ニューデリー(CNNMoney) インド一の資産家ムケシュ・アンバニ氏が200億ドル(約2兆円)を投じ、10億人が無料で使える第4世代(4G)通信サービスの提供を開始した。低価格の高速インターネット接続サービスを国民に普及させることを目指す。
新しい4Gサービス「リライアンス・ジオ」は5日から正式提供を開始した。インド国内の80%強を網羅し、年内は無料で利用できる。来年以降もデータ通信料は月額149ルピー(約230円)に抑える。
アンバニ氏は自身が経営するリライアンス・インダストリーズの先月の年次総会で、「デジタル化できるものは全てが目を見張るようなペースでデジタル化されるだろう」と展望を語っていた。

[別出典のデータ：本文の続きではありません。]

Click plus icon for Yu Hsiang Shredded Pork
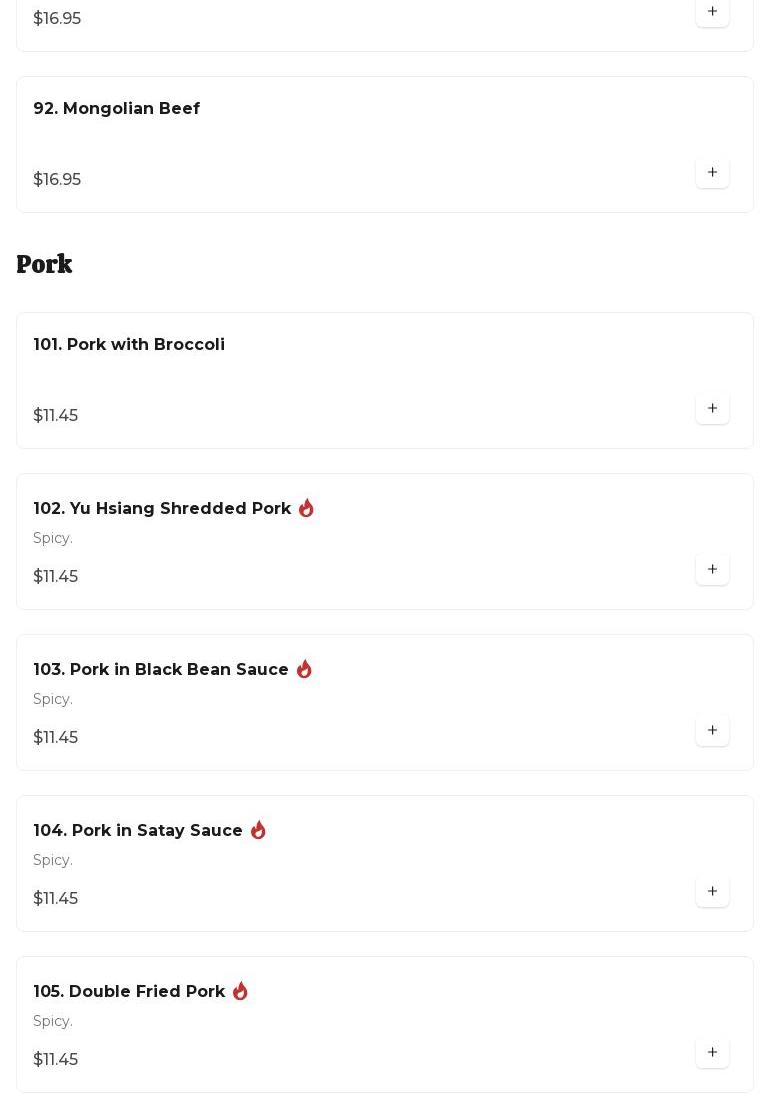Viewport: 770px width, 1095px height. tap(712, 569)
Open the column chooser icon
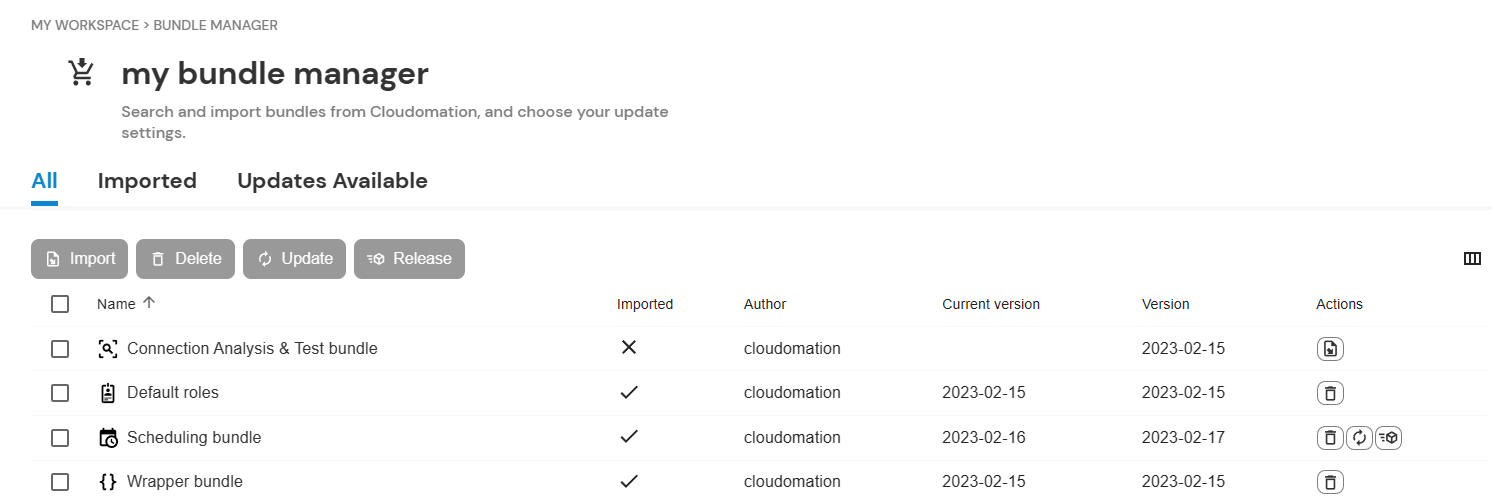This screenshot has width=1492, height=504. [1472, 259]
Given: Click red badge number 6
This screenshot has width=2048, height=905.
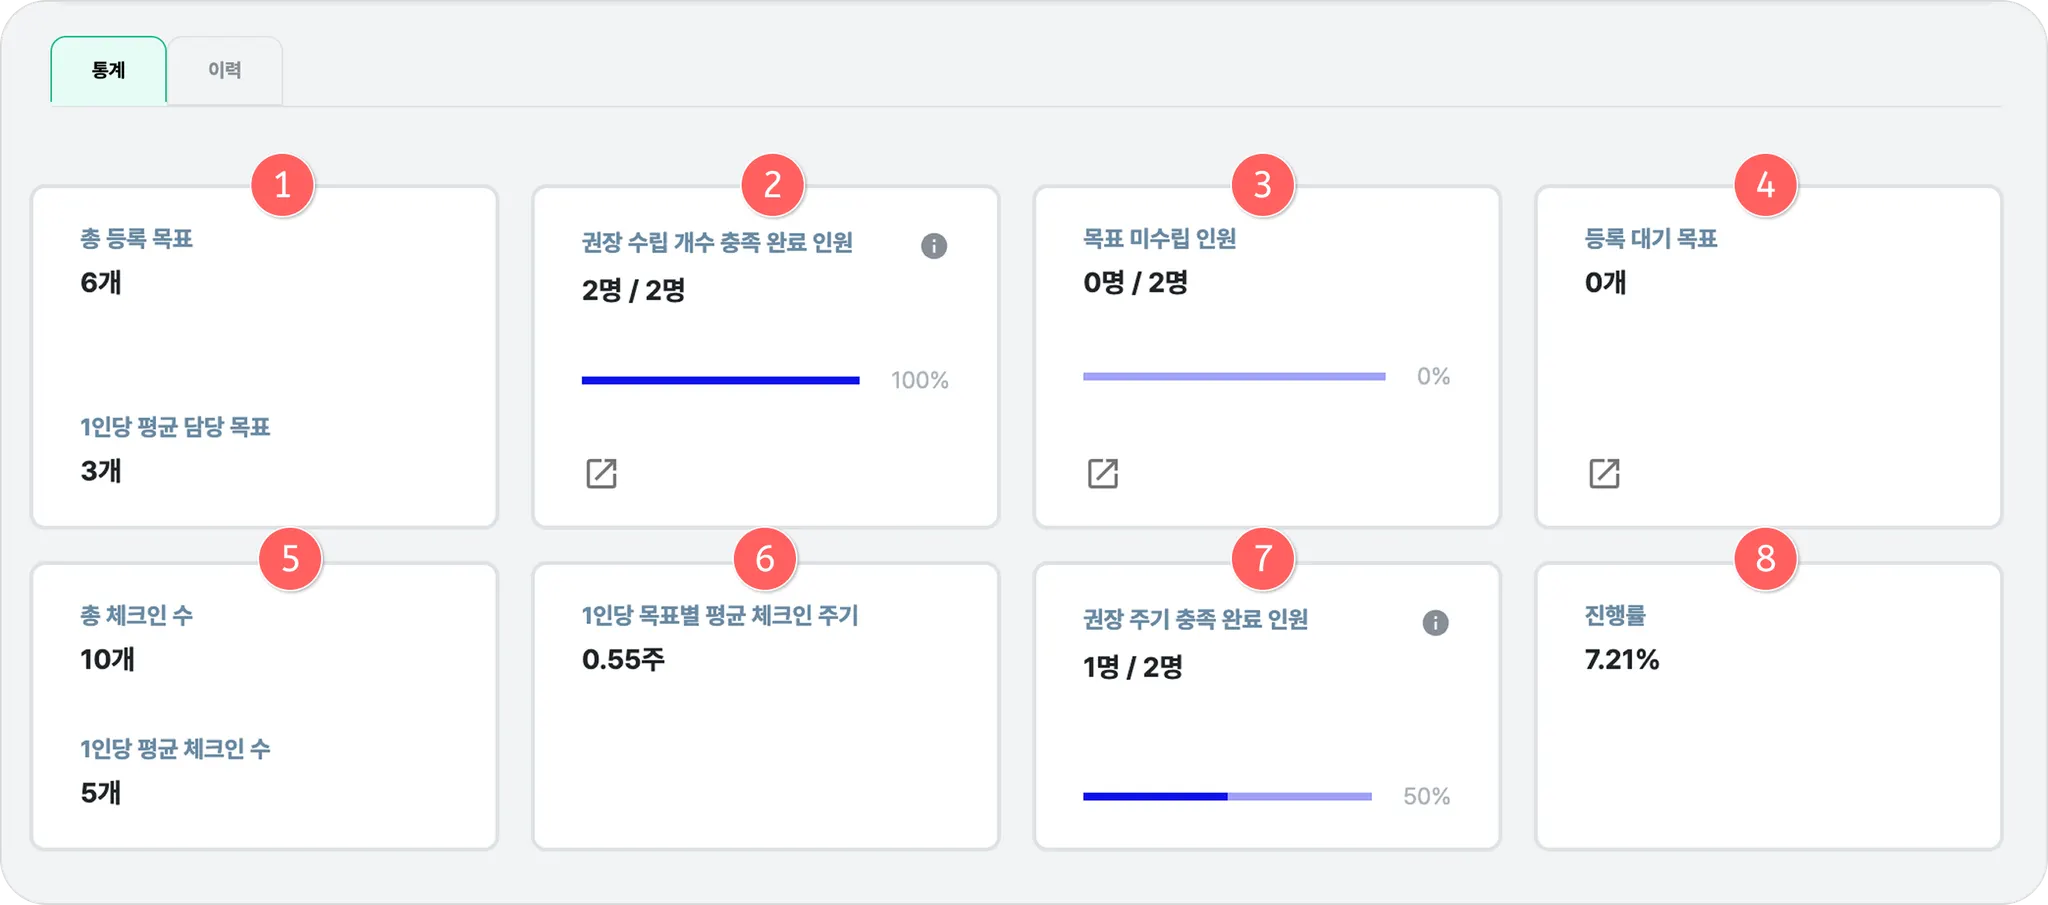Looking at the screenshot, I should pyautogui.click(x=765, y=558).
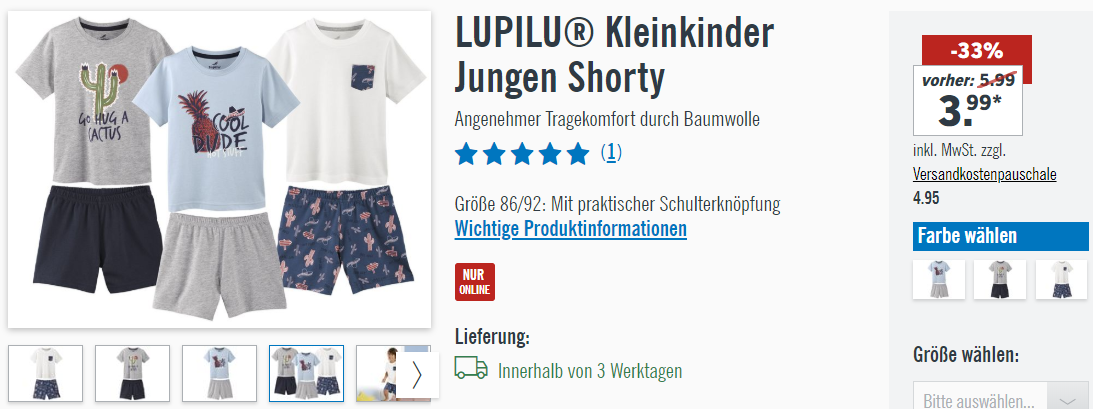Click the fifth blue rating star

578,153
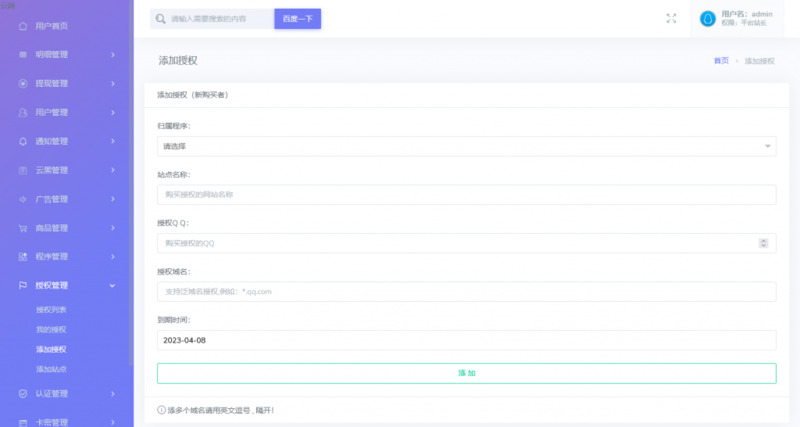Screen dimensions: 800x427
Task: Follow the 首页 breadcrumb link
Action: pyautogui.click(x=721, y=61)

インドでインターネットを利用できるのは成人の5人中1人にとどまっていた。公衆無線LANはほとんど存在しない。高速ブロードバンド接続に必要な設備は都市部でも貧困地域には普及せず、地方ではさらに少ない。
しかしジオのサービスが成功すれば、スマートフォンなどからインターネットを利用する人が激増し、状況は一変する見通しだ。
インド市場には米ハイテク大手も狙いを定め、グーグルは全土で鉄道の駅に無料の無線LANを導入。フェイスブックも無料サービスの提供を試みていた。
アンバニ氏はインド全土に約10万の基地局を建設し、ジオのサービスは既に推定1万8000の市と20万の村落を網羅。2017年3月までに人口の90%に到達することを目指す。
アンバニ氏は15年前、リライアンス・コミュニケーションズを経営する弟のアニル・アンバニ氏と仲互いして通信事業から撤退したが、ここ数年は和解していた。ジオはリライアンス・コミュニケーションズが保有する無線周波数帯を利用する。アンバニ兄弟の資産総額は合せて260億ドル(約2兆6000億円)と推定される。
競合各社もジオに対抗して値下げに踏み切っている。エアテルは3Gと4Gサービスの料金を80%引き下げ、ボーダフォンはデータ通信の容量を約70%引き上げた。
6日にニューデリーで使ったリライアンスのサービスのダウンロード速度は毎秒21メガビット(Mbps)だった。